Vix has declined sharply, in a steady pace, making fresh quarterly lows, a strong level of complacency is observed, whilst the price action in the daily confirms we're due for a correction in equities.

This is clear in many large cap stocks, as well as observable in oil, which had led the market into this climb, after a coordinated effort to prop its price higher, weakening the dollar, which was weighing heavily on earnings and after the Fed's attempt at normalization of interest rates, created a heavy correction accross the board.
Currently, the short interest remains elevated, and we have signs of weakness in lower timeframes.
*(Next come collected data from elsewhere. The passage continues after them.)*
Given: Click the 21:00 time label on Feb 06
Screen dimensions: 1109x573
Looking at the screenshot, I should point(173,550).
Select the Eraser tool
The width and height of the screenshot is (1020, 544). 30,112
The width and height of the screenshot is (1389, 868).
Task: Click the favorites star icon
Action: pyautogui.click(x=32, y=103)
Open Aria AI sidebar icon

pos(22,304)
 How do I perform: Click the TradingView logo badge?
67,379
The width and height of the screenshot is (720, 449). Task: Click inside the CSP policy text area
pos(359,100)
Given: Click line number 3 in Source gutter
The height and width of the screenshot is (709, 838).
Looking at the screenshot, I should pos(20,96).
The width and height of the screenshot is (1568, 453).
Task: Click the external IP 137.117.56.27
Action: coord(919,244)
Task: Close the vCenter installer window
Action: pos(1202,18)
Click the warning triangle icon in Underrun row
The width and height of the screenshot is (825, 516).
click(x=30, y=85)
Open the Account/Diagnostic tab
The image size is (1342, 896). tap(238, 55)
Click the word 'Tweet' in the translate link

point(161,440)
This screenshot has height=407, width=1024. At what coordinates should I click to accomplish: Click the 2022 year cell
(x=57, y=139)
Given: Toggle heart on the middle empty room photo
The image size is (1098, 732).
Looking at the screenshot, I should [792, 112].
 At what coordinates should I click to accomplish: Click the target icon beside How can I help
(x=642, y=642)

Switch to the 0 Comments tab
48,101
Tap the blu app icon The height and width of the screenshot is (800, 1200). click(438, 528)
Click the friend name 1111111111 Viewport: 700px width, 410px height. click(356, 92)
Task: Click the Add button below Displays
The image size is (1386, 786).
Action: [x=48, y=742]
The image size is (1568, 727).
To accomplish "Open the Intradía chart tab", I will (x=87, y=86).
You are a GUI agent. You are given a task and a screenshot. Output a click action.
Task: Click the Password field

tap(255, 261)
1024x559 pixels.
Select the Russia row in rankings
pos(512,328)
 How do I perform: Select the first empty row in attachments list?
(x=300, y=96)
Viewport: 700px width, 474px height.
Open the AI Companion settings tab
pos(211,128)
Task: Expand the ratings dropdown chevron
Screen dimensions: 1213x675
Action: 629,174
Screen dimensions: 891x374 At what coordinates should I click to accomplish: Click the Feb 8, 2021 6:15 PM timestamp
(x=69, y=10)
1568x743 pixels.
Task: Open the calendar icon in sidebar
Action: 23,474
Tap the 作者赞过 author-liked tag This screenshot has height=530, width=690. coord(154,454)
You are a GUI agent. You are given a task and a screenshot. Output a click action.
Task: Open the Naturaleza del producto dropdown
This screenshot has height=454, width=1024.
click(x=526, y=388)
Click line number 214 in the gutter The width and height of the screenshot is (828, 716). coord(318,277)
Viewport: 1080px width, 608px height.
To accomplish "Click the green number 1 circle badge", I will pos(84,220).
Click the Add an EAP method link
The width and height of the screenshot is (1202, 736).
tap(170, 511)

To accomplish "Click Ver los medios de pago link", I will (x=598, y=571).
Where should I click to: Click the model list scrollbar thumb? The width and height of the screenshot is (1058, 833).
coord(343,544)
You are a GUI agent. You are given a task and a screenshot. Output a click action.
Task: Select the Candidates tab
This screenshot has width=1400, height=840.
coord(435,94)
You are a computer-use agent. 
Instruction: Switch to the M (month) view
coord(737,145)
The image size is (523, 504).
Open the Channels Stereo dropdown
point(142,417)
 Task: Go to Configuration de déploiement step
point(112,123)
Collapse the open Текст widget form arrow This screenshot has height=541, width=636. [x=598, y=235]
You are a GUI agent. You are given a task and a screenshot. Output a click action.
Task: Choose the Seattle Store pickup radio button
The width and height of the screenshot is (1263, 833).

I'd reccomend going short, either via options, buying volatility, yen, bonds, or shorting SPY or S&P500 futures (or CFDs).
The stop loss and entry, I will reserve for my signals group for the time being.
As a general guideline, when in doubt, go by volatility (ergo, use Average True Range to determine your stop distance).
If you have a suitable technical strategy to trade into this move, feel free to do so if you agree.
Downside is very appealing, considering the minimal upside risk we have here.

Good luck,

Ivan Labrie.

PS: Check my profile or pm me for information on trading signals or tuition.
Note
One comment, timing for the correction can be anywhere between 1 and 10 months.
(I'd estimate we'll see a violent move, which would wash out any kind of bullish sentiment from the masses, and then reverse up!)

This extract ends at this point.